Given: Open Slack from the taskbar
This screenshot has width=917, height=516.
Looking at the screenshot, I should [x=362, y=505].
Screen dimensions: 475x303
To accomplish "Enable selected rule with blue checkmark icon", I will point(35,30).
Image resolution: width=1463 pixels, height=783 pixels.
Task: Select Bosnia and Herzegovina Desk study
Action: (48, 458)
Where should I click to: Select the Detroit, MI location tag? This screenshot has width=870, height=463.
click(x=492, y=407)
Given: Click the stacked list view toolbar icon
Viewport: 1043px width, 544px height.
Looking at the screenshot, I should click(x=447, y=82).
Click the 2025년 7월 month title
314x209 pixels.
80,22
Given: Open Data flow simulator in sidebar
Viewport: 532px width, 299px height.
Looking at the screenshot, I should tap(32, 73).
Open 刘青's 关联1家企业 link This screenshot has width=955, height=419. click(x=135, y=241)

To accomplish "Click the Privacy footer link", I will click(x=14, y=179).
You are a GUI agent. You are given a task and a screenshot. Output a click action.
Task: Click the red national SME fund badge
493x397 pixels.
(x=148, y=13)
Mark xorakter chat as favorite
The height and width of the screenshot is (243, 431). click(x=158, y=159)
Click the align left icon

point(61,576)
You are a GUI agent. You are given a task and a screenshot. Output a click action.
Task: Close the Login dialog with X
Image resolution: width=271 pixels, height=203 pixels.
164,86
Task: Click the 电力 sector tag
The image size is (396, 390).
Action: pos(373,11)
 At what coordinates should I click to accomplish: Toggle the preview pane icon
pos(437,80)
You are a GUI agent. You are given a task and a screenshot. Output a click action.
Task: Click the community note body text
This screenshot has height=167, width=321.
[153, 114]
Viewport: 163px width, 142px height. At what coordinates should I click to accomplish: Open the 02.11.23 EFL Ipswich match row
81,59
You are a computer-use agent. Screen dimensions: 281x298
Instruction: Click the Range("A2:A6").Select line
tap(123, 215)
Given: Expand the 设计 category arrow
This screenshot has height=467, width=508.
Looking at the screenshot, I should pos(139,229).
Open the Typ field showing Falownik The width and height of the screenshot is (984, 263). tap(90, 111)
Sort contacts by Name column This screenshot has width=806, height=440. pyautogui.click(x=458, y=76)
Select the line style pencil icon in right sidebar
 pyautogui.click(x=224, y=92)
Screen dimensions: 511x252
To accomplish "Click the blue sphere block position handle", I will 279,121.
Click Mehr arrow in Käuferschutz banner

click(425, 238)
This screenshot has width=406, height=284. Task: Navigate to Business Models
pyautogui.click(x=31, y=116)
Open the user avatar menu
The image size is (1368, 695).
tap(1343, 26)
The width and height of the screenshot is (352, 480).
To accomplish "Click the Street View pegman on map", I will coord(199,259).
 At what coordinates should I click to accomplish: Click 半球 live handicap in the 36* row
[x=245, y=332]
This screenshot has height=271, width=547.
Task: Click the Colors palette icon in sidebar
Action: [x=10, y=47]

┄┄┄┄┄┄┄┄┄┄

▸ WORK INSTRUCTIONS
Your answer must be the lines above from the one containing "Task: Click the community note body text" to the one containing "Open the user avatar menu", both included, restated word for word.

▸ SOLUTION TO THE EXERCISE
Task: Click the community note body text
This screenshot has height=167, width=321.
[153, 114]
Viewport: 163px width, 142px height. At what coordinates should I click to accomplish: Open the 02.11.23 EFL Ipswich match row
81,59
You are a computer-use agent. Screen dimensions: 281x298
Instruction: Click the Range("A2:A6").Select line
tap(123, 215)
Given: Expand the 设计 category arrow
This screenshot has height=467, width=508.
Looking at the screenshot, I should pos(139,229).
Open the Typ field showing Falownik The width and height of the screenshot is (984, 263). tap(90, 111)
Sort contacts by Name column This screenshot has width=806, height=440. pyautogui.click(x=458, y=76)
Select the line style pencil icon in right sidebar
 pyautogui.click(x=224, y=92)
Screen dimensions: 511x252
To accomplish "Click the blue sphere block position handle", I will 279,121.
Click Mehr arrow in Käuferschutz banner

click(425, 238)
This screenshot has width=406, height=284. Task: Navigate to Business Models
pyautogui.click(x=31, y=116)
Open the user avatar menu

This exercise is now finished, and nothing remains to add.